**REQUIREMENT**. Your task is to copy the stretch of lines in the records below that begins with the line containing "This screenshot has height=702, width=1170." and ends with the line containing "Click the Dr.Max", exactly as written, with nothing added.

**Saved entries**.
=== Section Start ===
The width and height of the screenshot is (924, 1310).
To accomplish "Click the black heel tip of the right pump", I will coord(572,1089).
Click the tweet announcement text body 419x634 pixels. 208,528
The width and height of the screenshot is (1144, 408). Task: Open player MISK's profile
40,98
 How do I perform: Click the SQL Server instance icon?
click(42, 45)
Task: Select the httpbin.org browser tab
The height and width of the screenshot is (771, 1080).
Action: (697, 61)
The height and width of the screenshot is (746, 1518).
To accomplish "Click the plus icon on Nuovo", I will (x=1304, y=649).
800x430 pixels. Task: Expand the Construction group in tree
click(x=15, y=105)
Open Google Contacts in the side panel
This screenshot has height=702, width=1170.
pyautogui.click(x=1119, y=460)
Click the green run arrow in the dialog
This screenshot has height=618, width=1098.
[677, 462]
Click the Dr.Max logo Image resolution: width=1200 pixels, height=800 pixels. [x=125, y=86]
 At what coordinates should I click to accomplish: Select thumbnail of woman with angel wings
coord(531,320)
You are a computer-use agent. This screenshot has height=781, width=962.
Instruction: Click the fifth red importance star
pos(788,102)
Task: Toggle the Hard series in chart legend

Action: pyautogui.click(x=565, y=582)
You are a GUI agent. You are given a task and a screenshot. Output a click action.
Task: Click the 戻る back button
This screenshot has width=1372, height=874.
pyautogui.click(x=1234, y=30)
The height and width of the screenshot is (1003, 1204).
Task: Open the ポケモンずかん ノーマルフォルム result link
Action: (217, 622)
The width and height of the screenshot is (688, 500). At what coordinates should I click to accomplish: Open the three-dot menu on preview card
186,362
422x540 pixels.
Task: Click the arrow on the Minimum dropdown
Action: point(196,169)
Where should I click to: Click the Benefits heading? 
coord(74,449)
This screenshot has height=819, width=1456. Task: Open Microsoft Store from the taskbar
=== Section End ===
**SOLUTION FOR THIS PROBLEM**.
This screenshot has height=702, width=1170.
pyautogui.click(x=1119, y=460)
Click the green run arrow in the dialog
This screenshot has height=618, width=1098.
[677, 462]
Click the Dr.Max logo Image resolution: width=1200 pixels, height=800 pixels. [x=125, y=86]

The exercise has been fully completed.